What explains the difference in performance? Gallup research indicates that highly effective teachers possess three important characteristics: subject-matter knowledge, refined teaching skills, and most importantly, talent. Gallup defines talent as naturally recurring thoughts, feelings and behaviors that can be productively applied. Talent is part of the person, seemingly intangible, and -- unlike knowledge and skills -- not learned. (See "Best Teachers in a Class of Their Own" in Related Items.)

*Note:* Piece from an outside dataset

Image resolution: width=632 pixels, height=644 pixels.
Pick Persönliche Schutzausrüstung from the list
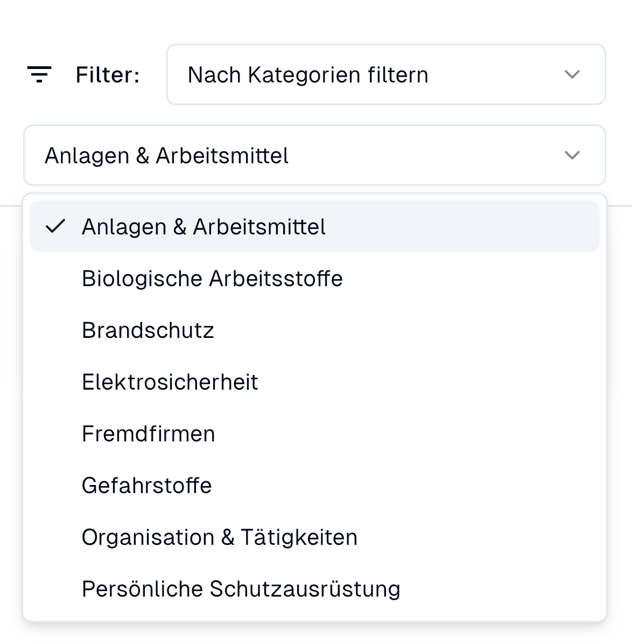(x=241, y=589)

To learn more about teaching excellence, Gallup has been working with a group of highly effective teachers (identified as such through the consistently high performance of their students) from a county school district in Tennessee. Last month, we conducted three focus groups with some of these highly effective teachers. The focus groups allowed Gallup researchers to study the teachers' responses to open-ended questions, generating insights about these teachers' underlying talents, and helping hone tools to identify teachers with talents most like those who have proven themselves highly effective.
The results reflected Gallup's ongoing study of great teachers, indicating their common characteristics tend to coalesce into three areas: their motivation to teach, the relationships they create, and the way they structure learning. Following is a closer look at the way each of these factors manifested in our recent focus groups.
Common Factors of Exceptional Teachers
1. Motivation for Teaching
One teacher made a comment that summed the depth of motivation felt by many others: "There is no peace until you figure out what to do for a child who is not succeeding."
2. Winning Students Over
"Kids are like animals," one participant said of the instinctiveness with which children relate to their teachers. "Kids know who likes them, who's in education because they like kids as opposed to getting a check."
3. Helping Students Learn
One participant suggested enthusiasm for learning is key to students' success: "If you can get the kids excited about learning, you can just step back. You have to find a creative way to get them enthused and excited."
Key Points
The 2001 No Child Left Behind Act requires every state to guarantee that all teachers are "highly qualified" by the 2005-2006 school year. In order to be "highly qualified," teachers generally must have a state license to teach and be competent in the subject area they teach, as demonstrated through an academic major or by passing a subject-matter test.
But while they are important in their own right, licenses and subject-matter competence are not enough. At best, they create a minimum requirement for teachers. These highly effective teachers in Tennessee illustrate the idea that we must look beyond the lowest common denominators of teacher quality, and identify teachers with the natural talents needed to help students learn.